Taking Stock of the Obvious and Not-So-Obvious to Understand Digital Assets

Eli R. Khazzam | June 15, 2015

Anything we want or need has a cost. If we are to trade the things we want and/or need, we must be able to assign a value for them. But what about things that are digital? How can we understand them as “assets”?

From the Traditional to the Intangible

The value of goods was once determined by fairly straightforward factors such as quantity, quality, and availability within the context of supply and demand. The value of goods was based primarily on the cost of inputs (materials, labor, packaging, space, shipping, equipment, etc.). The value of services was based on factors such as time, degree of expertise, and the cost of inputs for one to perform his/her services.

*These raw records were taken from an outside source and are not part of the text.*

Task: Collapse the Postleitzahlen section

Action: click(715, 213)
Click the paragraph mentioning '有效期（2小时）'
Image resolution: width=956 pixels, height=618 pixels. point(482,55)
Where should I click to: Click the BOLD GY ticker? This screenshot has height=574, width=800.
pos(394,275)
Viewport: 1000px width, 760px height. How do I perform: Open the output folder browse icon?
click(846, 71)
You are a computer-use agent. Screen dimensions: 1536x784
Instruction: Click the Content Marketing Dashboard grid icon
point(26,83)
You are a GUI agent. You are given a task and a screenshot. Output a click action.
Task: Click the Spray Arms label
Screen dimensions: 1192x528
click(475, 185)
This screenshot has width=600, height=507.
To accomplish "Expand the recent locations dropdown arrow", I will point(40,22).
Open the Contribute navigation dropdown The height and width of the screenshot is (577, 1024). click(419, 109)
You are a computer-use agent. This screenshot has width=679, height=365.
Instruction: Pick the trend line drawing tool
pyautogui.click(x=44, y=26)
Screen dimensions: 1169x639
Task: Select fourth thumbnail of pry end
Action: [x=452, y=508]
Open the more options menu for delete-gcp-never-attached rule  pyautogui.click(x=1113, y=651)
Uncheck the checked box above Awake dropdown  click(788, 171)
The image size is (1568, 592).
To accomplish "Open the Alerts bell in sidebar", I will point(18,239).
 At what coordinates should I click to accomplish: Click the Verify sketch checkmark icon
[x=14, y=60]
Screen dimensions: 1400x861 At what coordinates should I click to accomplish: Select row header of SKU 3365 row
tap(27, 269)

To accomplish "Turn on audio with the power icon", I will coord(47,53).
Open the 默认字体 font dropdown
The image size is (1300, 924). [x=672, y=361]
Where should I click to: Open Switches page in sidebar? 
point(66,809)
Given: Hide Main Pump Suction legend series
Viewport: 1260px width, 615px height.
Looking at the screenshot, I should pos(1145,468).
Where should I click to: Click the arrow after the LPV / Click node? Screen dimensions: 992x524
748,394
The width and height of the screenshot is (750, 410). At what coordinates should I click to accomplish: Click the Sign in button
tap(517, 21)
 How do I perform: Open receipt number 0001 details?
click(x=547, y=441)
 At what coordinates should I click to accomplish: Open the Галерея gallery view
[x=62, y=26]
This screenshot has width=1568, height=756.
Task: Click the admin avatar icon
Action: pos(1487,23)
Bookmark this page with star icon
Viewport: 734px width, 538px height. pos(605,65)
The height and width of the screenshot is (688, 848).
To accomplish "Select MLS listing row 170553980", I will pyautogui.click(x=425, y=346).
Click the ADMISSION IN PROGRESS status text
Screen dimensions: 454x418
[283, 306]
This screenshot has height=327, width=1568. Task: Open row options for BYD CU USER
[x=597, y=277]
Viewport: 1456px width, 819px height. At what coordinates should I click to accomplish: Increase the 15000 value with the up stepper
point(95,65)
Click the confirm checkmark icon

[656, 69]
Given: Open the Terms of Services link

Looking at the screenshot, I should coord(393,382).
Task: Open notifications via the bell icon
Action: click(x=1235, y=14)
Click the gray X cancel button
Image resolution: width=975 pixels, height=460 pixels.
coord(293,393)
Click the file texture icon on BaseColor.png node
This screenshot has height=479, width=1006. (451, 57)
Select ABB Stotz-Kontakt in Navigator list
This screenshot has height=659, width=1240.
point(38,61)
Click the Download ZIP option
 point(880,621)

Yet today, we find ourselves in a digital economy of instantaneous, one-click purchases for downloadable products that are physically imperceptible and weightless. The old inputs and outputs of industrial production are being challenged, throwing off the once finite parameters of supply and demand. To complicate matters, traditional forms of marketing have expanded to, and occasionally been replaced by, more organic, less predictable means, such as social media, as the marketplace is driven by newer types interactions.

We live in a world driven by a complex infrastructure that is used by computers, cellphones, tablets, networks, the cloud, and other devices. These machines in turn power websites, software, and apps where we generate data, documents, books, music, photos, movies, spreadsheets, database contents, and much more. We want and need these intangible things—both the information they render and the consumable end-products they become. So how do we value these digital assets?

What are Digital Assets?

There is still no standard definition of a digital asset; however, many consider a digital asset to be any content or media that is formatted electronically and the right to use it (this definition originated with Albert Van Niekerk in 2006). Today, a digital asset can include social media content, email, photos, music, writings, website design and content, and far more. There is no clear line on what shape and type a digital asset can take— textual, images, multimedia, and other forms as new technologies emerge.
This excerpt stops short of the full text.